* Element and text position data
────────

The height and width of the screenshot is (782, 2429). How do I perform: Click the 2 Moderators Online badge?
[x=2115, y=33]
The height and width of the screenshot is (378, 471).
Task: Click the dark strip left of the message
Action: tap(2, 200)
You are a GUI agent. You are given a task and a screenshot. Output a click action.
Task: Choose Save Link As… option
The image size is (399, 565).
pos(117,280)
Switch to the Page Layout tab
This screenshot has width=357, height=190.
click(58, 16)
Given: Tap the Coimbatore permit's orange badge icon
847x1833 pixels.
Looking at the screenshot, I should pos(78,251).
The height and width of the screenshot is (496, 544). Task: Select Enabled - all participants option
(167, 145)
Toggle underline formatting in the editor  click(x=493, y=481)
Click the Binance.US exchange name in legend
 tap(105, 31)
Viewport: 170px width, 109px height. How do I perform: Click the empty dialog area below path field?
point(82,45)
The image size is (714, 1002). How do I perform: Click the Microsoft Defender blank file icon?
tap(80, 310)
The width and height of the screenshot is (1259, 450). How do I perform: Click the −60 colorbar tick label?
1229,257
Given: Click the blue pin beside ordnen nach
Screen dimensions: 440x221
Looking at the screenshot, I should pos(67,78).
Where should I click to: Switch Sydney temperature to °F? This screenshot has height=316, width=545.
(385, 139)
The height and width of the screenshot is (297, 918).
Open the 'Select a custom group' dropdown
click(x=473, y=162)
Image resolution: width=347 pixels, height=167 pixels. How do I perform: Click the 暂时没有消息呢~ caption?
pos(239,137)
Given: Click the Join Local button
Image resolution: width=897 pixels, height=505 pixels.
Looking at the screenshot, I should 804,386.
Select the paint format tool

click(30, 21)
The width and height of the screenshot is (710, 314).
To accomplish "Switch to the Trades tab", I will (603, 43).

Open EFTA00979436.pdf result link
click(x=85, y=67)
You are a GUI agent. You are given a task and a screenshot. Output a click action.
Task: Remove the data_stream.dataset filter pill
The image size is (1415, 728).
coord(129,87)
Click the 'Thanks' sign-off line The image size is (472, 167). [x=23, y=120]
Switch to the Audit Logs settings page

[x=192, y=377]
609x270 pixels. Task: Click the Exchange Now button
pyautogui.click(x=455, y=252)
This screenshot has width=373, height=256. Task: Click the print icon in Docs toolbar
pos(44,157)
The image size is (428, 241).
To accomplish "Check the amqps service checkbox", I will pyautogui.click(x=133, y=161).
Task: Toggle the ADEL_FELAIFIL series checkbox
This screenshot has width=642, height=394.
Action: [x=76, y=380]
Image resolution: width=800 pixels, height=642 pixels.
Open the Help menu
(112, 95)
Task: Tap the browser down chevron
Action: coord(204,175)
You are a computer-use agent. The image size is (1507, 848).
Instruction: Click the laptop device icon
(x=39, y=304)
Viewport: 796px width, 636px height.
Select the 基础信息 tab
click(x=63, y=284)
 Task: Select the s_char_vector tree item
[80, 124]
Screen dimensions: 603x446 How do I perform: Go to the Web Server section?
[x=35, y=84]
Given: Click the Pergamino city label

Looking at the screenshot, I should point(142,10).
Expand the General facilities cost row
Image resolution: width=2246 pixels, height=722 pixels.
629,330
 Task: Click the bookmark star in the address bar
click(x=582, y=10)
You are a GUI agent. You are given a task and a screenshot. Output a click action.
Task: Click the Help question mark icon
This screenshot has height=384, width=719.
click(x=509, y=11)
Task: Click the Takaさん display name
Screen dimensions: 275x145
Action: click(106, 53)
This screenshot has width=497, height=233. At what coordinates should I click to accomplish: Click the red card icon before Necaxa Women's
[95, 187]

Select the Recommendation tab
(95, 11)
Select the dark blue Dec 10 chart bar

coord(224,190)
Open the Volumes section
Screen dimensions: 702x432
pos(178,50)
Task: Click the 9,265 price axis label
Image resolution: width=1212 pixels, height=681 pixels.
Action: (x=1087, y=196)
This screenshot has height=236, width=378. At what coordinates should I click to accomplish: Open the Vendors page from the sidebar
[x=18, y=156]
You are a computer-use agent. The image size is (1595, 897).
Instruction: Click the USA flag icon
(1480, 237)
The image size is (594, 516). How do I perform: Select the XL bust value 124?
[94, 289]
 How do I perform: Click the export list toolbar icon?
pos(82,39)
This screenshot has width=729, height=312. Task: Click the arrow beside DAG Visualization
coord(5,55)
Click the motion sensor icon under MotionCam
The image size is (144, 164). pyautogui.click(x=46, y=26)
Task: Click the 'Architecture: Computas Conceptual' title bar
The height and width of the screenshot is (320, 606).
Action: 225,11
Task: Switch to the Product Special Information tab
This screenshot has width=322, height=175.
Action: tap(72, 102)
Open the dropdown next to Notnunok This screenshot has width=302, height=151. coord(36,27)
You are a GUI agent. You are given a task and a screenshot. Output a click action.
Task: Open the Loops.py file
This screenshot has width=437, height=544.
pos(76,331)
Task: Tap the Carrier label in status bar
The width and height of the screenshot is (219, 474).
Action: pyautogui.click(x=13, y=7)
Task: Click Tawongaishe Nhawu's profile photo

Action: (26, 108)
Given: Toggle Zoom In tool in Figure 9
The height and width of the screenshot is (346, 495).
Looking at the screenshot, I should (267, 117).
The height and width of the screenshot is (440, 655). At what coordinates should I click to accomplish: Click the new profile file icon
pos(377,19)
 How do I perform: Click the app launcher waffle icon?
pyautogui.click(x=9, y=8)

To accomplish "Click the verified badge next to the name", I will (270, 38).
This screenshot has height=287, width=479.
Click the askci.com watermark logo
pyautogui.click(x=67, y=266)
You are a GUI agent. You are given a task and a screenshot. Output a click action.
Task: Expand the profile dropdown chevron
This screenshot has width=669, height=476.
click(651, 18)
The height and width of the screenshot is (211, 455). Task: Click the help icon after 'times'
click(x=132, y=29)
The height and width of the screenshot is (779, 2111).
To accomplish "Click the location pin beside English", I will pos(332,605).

────────

* What you are asked to do
Give the lines of the listing above as a numbered list, leaving out any blank lines.

* The answer
1. The height and width of the screenshot is (782, 2429). How do I perform: Click the 2 Moderators Online badge?
2. [x=2115, y=33]
3. The height and width of the screenshot is (378, 471).
4. Task: Click the dark strip left of the message
5. Action: tap(2, 200)
6. You are a GUI agent. You are given a task and a screenshot. Output a click action.
7. Task: Choose Save Link As… option
8. The image size is (399, 565).
9. pos(117,280)
10. Switch to the Page Layout tab
11. This screenshot has width=357, height=190.
12. click(58, 16)
13. Given: Tap the Coimbatore permit's orange badge icon
14. 847x1833 pixels.
15. Looking at the screenshot, I should pos(78,251).
16. The height and width of the screenshot is (496, 544). Task: Select Enabled - all participants option
17. (167, 145)
18. Toggle underline formatting in the editor  click(x=493, y=481)
19. Click the Binance.US exchange name in legend
20.  tap(105, 31)
21. Viewport: 170px width, 109px height. How do I perform: Click the empty dialog area below path field?
22. point(82,45)
23. The image size is (714, 1002). How do I perform: Click the Microsoft Defender blank file icon?
24. tap(80, 310)
25. The width and height of the screenshot is (1259, 450). How do I perform: Click the −60 colorbar tick label?
26. 1229,257
27. Given: Click the blue pin beside ordnen nach
28. Screen dimensions: 440x221
29. Looking at the screenshot, I should pos(67,78).
30. Where should I click to: Switch Sydney temperature to °F? This screenshot has height=316, width=545.
31. (385, 139)
32. The height and width of the screenshot is (297, 918).
33. Open the 'Select a custom group' dropdown
34. click(x=473, y=162)
35. Image resolution: width=347 pixels, height=167 pixels. How do I perform: Click the 暂时没有消息呢~ caption?
36. pos(239,137)
37. Given: Click the Join Local button
38. Image resolution: width=897 pixels, height=505 pixels.
39. Looking at the screenshot, I should 804,386.
40. Select the paint format tool
41. click(30, 21)
42. The width and height of the screenshot is (710, 314).
43. To accomplish "Switch to the Trades tab", I will (603, 43).
44. Open EFTA00979436.pdf result link
45. click(x=85, y=67)
46. You are a GUI agent. You are given a task and a screenshot. Output a click action.
47. Task: Remove the data_stream.dataset filter pill
48. The image size is (1415, 728).
49. coord(129,87)
50. Click the 'Thanks' sign-off line The image size is (472, 167). [x=23, y=120]
51. Switch to the Audit Logs settings page
52. [x=192, y=377]
53. 609x270 pixels. Task: Click the Exchange Now button
54. pyautogui.click(x=455, y=252)
55. This screenshot has width=373, height=256. Task: Click the print icon in Docs toolbar
56. pos(44,157)
57. The image size is (428, 241).
58. To accomplish "Check the amqps service checkbox", I will pyautogui.click(x=133, y=161).
59. Task: Toggle the ADEL_FELAIFIL series checkbox
60. This screenshot has width=642, height=394.
61. Action: [x=76, y=380]
62. Image resolution: width=800 pixels, height=642 pixels.
63. Open the Help menu
64. (112, 95)
65. Task: Tap the browser down chevron
66. Action: coord(204,175)
67. You are a computer-use agent. The image size is (1507, 848).
68. Instruction: Click the laptop device icon
69. (x=39, y=304)
70. Viewport: 796px width, 636px height.
71. Select the 基础信息 tab
72. click(x=63, y=284)
73.  Task: Select the s_char_vector tree item
74. [80, 124]
75. Screen dimensions: 603x446 How do I perform: Go to the Web Server section?
76. [x=35, y=84]
77. Given: Click the Pergamino city label
78. Looking at the screenshot, I should point(142,10).
79. Expand the General facilities cost row
80. Image resolution: width=2246 pixels, height=722 pixels.
81. 629,330
82.  Task: Click the bookmark star in the address bar
83. click(x=582, y=10)
84. You are a GUI agent. You are given a task and a screenshot. Output a click action.
85. Task: Click the Help question mark icon
86. This screenshot has height=384, width=719.
87. click(x=509, y=11)
88. Task: Click the Takaさん display name
89. Screen dimensions: 275x145
90. Action: click(106, 53)
91. This screenshot has width=497, height=233. At what coordinates should I click to accomplish: Click the red card icon before Necaxa Women's
92. [95, 187]
93. Select the Recommendation tab
94. (95, 11)
95. Select the dark blue Dec 10 chart bar
96. coord(224,190)
97. Open the Volumes section
98. Screen dimensions: 702x432
99. pos(178,50)
100. Task: Click the 9,265 price axis label
101. Image resolution: width=1212 pixels, height=681 pixels.
102. Action: (x=1087, y=196)
103. This screenshot has height=236, width=378. At what coordinates should I click to accomplish: Open the Vendors page from the sidebar
104. [x=18, y=156]
105. You are a computer-use agent. The image size is (1595, 897).
106. Instruction: Click the USA flag icon
107. (1480, 237)
108. The image size is (594, 516). How do I perform: Select the XL bust value 124?
109. [94, 289]
110.  How do I perform: Click the export list toolbar icon?
111. pos(82,39)
112. This screenshot has width=729, height=312. Task: Click the arrow beside DAG Visualization
113. coord(5,55)
114. Click the motion sensor icon under MotionCam
115. The image size is (144, 164). pyautogui.click(x=46, y=26)
116. Task: Click the 'Architecture: Computas Conceptual' title bar
117. The height and width of the screenshot is (320, 606).
118. Action: 225,11
119. Task: Switch to the Product Special Information tab
120. This screenshot has width=322, height=175.
121. Action: tap(72, 102)
122. Open the dropdown next to Notnunok This screenshot has width=302, height=151. coord(36,27)
123. You are a GUI agent. You are given a task and a screenshot. Output a click action.
124. Task: Open the Loops.py file
125. This screenshot has width=437, height=544.
126. pos(76,331)
127. Task: Tap the Carrier label in status bar
128. The width and height of the screenshot is (219, 474).
129. Action: pyautogui.click(x=13, y=7)
130. Task: Click Tawongaishe Nhawu's profile photo
131. Action: (26, 108)
132. Given: Toggle Zoom In tool in Figure 9
133. The height and width of the screenshot is (346, 495).
134. Looking at the screenshot, I should (267, 117).
135. The height and width of the screenshot is (440, 655). At what coordinates should I click to accomplish: Click the new profile file icon
136. pos(377,19)
137.  How do I perform: Click the app launcher waffle icon?
138. pyautogui.click(x=9, y=8)
139. To accomplish "Click the verified badge next to the name", I will (270, 38).
140. This screenshot has height=287, width=479.
141. Click the askci.com watermark logo
142. pyautogui.click(x=67, y=266)
143. You are a GUI agent. You are given a task and a screenshot. Output a click action.
144. Task: Expand the profile dropdown chevron
145. This screenshot has width=669, height=476.
146. click(651, 18)
147. The height and width of the screenshot is (211, 455). Task: Click the help icon after 'times'
148. click(x=132, y=29)
149. The height and width of the screenshot is (779, 2111).
150. To accomplish "Click the location pin beside English", I will pos(332,605).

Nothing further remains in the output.